While I don’t work with a lot of PDFs for what I do at MacStories, I’ve had to annotate documents and collect research material in the past, and I’ve been impressed with LiquidText for iPad.
LiquidText is one of the most innovative iPad apps I’ve seen in recent years. The app lets you read and annotate PDF documents, but it looks nothing like a traditional PDF editor. Text can be highlighted and pulled aside with a delightful tap & hold interaction; multiple excerpts can be grouped together in a cluster of bits of text, and you can also add your own notes to the mix. LiquidText is uniquely spatial in the way it lets you organize notes and annotations visually, moving them around, and linking them together. I like, for instance, how you can tap an excerpt in the side panel to see where it links back in the original document. LiquidText is full of interesting, useful features like that.
Today, LiquidText has launched a major 2.0 update that adds the ability to work with multiple documents and easily import webpages in a single LiquidText file. I’ve been playing with the beta, and it’s solid: multiple documents can be opened simultaneously, and you can pull together annotations from different sources in the same space. You can also add notes that reference multiple documents, as well as search for text across all documents at once. I’ve never seen a PDF app for iPad that made annotating and referencing multiple PDF documents this simple and intuitive.
Given the option to import PDF documents and webpages in a single LiquidText file, I think I’m going to give this a shot as I prepare my research for iOS 10 this summer. LiquidText 2.0 can export every excerpt and note as plain text, which I should be able to import in Ulysses to start writing. I haven’t tried importing Apple’s developer documentation webpages in the app yet, but it should be possible.

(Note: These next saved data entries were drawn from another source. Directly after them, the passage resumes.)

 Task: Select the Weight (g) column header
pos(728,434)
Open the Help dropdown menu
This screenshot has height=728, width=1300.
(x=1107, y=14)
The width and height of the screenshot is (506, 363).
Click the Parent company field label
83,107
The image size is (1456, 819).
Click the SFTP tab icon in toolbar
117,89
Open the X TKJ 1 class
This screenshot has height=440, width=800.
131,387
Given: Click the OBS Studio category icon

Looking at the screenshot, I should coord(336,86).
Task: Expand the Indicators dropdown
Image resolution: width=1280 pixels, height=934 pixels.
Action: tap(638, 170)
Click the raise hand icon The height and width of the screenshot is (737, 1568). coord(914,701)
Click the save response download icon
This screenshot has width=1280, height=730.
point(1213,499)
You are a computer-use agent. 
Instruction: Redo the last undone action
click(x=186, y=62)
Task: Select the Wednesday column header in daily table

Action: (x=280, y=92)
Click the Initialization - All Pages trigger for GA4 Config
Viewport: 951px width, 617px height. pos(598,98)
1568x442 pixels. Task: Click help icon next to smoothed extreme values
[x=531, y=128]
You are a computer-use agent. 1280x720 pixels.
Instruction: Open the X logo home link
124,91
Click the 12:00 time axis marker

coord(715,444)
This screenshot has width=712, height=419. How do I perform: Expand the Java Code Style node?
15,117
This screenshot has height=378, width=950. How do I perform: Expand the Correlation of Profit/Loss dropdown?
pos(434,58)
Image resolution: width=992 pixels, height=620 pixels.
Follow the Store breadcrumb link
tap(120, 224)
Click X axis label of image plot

LiquidText’s annotation engine and option to compare files is perfect for that kind of research spread across multiple topics related to each other.
Finally, the upgrade price. LiquidText has always been free (which is crazy if you ask me), but the Multi-Document Pack is a $8.99 In-App Purchase. If you want to support and enjoy one of the most powerful, original iPad apps I’ve tried in years, it’s a no-brainer.